Entre os anos de 1984 e 2018, foram registrados aproximadamente 250 mil atendimentos no CIATox/SC. São casos de intoxicação por diversos agentes, como medicamentos, agrotóxicos, produtos veterinários, raticidas, produtos químicos industriais e de uso domiciliar, abuso de drogas, plantas tóxicas e envenenamentos por animais peçonhentos.
Moritz diz ainda que os agrotóxicos atingem também o meio ambiente. Após ser pulverizados nas plantações, os agrotóxicos penetram no solo, tornando-o menos fértil e, com o auxílio da chuva e dos sistemas de irrigação, chegam aos lençóis freáticos e rios, contaminando a água próxima ao local.
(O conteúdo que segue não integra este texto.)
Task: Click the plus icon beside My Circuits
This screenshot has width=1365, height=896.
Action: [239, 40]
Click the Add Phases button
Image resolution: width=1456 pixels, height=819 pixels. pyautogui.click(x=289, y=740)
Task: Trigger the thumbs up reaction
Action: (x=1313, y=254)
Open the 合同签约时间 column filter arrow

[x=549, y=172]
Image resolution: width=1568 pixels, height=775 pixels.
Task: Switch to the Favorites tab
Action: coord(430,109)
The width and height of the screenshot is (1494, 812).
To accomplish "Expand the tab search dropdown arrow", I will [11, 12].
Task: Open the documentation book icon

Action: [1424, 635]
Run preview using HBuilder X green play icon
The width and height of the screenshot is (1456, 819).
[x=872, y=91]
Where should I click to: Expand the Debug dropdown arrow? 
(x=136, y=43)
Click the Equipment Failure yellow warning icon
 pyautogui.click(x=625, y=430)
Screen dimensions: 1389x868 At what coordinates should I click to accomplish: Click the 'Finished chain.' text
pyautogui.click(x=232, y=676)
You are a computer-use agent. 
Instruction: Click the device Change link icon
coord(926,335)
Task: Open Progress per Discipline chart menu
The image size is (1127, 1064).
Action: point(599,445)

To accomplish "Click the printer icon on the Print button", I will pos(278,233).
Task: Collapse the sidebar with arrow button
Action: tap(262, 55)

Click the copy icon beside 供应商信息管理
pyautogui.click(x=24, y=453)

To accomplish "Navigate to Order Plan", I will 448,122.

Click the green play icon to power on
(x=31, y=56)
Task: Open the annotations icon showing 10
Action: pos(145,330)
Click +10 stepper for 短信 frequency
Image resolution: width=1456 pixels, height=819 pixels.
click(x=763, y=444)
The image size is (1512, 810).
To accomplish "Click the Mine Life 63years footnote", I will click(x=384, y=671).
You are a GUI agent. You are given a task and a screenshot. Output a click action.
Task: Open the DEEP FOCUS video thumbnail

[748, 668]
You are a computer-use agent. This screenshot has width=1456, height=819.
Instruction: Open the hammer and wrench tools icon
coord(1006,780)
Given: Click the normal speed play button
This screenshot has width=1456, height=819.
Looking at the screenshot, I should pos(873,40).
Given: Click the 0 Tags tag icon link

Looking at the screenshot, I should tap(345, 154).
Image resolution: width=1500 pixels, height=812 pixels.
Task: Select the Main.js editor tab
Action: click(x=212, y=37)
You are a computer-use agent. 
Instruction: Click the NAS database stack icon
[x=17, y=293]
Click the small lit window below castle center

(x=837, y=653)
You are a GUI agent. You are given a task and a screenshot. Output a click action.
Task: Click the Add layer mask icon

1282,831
Dessa forma, a fauna e a flora brasileira corre risco, tanto pelo impedimento à proliferação de plantas por conta da infertilidade do solo, quando pela morte de animais envenenados que habitam a região.
Com o uso dos agrotóxicos, o médico aponta quatro consequências, como o surgimento de casos de câncer em vários órgãos. “Os principais casos de linfomas e leucemia estão ligados diretamente aos agrotóxicos.” A segunda consequência é a neurotoxicidade, que ocorre quando a exposição a substâncias tóxicas naturais ou artificiais, chamadas neurotoxinas, altera a atividade normal do sistema nervoso, aumentando casos de autismo, doença de Parkinson e de demências.
A terceira consequência é a desregulação hormonal, ampliando o número de casos de infertilidade, depressão, obesidade, autismo, alterações do comportamento sexual e vários tipos de câncer. E a quarta consequência é a disbiose intestinal, desequilíbrio da flora bacteriana intestinal que reduz a capacidade de absorção dos nutrientes e causa carência de vitaminas, aumentando casos de alergias, intolerância ao glúten e reumatismo.
Alimentos contaminados
O médico acrescenta ainda que estão contaminados alimentos como cereais, inclusive sucrilhos, cerveja, cevada, pão, bolachas, leites e derivados, que devem ser evitados legumes e frutas brilhosos e grandes, como morangos, mamão, tomate, pimentão, maçã, arroz e feijão. Para reduzir o consumo de agrotóxico em alimentos, o consumidor deve optar por produtos com origem identificada, e evitar produtos que não são da época, que vêm de longas distâncias. Essa identificação aumenta o comprometimento dos produtores em relação à qualidade dos alimentos, com adoção de boas práticas agrícolas. Alimentos orgânicos também são uma boa opção, pois não se utilizam produtos químicos na produção.
Os procedimentos de lavagem e retirada de cascas e folhas externas de verduras ajudam na redução dos resíduos de agrotóxicos presentes apenas nas superfícies dos alimentos. “Os supermercados também têm um papel fundamental nesse processo, no sentido de rastrear, identificar e só comprar produtos de fornecedores que efetivamente adotem boas práticas agrícolas na produção de alimentos.”